One good example detailed in the STA21 report is the creation of a Community Environment Conservation Fund for Water Resource Management in northern Uganda. Under this plan, 100 participating villages focused on a programme of improving local water sources and degraded land, restoring wetlands that act as flood buffers, and increasing household income through nature-based micro-enterprises. As a result, household income in the participating villages nearly doubled over the duration of the programme, while the adaptive capacity to tackle climate change also increased. Such efforts need to be backed by greater funding so that they can be implemented at scale.
Prevention is better than cure
But the financial impact of natural disasters is enormous and more needs to be done to ensure better preparedness for future events. The damage to infrastructure in Mozambique and Zimbabwe caused by Cyclone Idai in 2019 is estimated at over US$1bn. Despite this reality, at present only 1% of the budgets of African nations, on average, is devoted specifically to DRR interventions.
Positively, though, a detailed set of principles for disaster preparedness has been laid down by the Sendai Framework for Disaster Risk Reduction (2015) and all African nations have committed themselves to its goals. The global agreement sets a target for measures to be implemented globally to protect development gains from the risk of disaster by 2030. As of 2020, 18 African countries had a comprehensive national DRR strategy in place and seven more are in the process of developing or validating one.
Early adaptation to climate change has significant economic benefits. The figure below shows that every dollar invested in DRR generates between two and 24 dollars in return. A dollar invested in weather and climate information systems generates between four and 25 dollars in return. Adaptation makes eminent economic sense.
Figure 2: Adaptation benefit-to-cost ratios for a selection of options from africa-specific studies
Strength in numbers
As disaster risk management, particularly of floods, is still at a nascent stage in Africa, international coordination and cooperation – a key goal of the Sendai Framework – greatly improves the quality of DRR, allowing countries to pool knowledge and resources and share best practices.
Such cooperation is also the most logical way to implement water resource management in Africa because the continent has the largest number of transboundary river basins globally.

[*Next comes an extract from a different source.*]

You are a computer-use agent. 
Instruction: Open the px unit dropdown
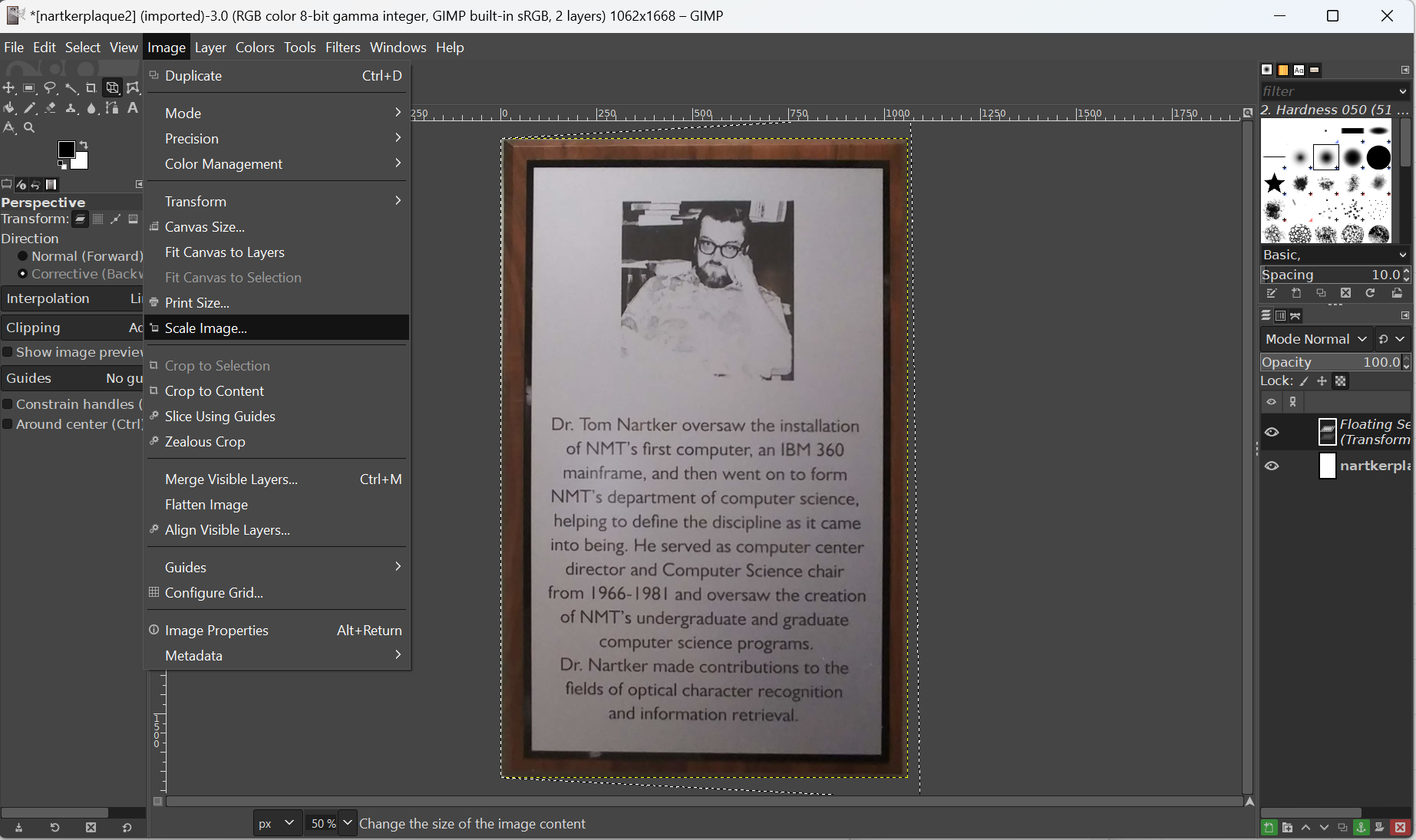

Over 90% of Africa’s surface water is in river basins such as the Nile, Niger, Senegal, Zambezi, Congo, Volta and Lake Chad. These riparian systems cannot be managed piecemeal; nor are they amenable to the climate adaptation strategies of a single nation. Rather, they require the bringing together of multiple stakeholders in order to foster peace, stability and sustainable development and the achievement of Blue Peace.
Good examples of transboundary water management at present in Africa include the Niger Basin Agreement, where nine countries have come together to develop the Sustainable Development Action Plan (SDAP) and Climate Resilience Investment Plan (CRIP). Such initiatives are also in line with the United Nations’ Sustainable Development Goal 6 - and the SDG target 6.5 on water resources management in particular - devoted to the sustainable usage and sharing of water.
Throughout human history, it is access to fresh water that has brought people together and served as the foundation for human flourishing and security. In a time of crisis, the management of water resources requires an “everything is connected” mindset to achieve a sustainable Blue Peace. When done well, adaptation offers the most productive use of limited resources to achieve such a goal.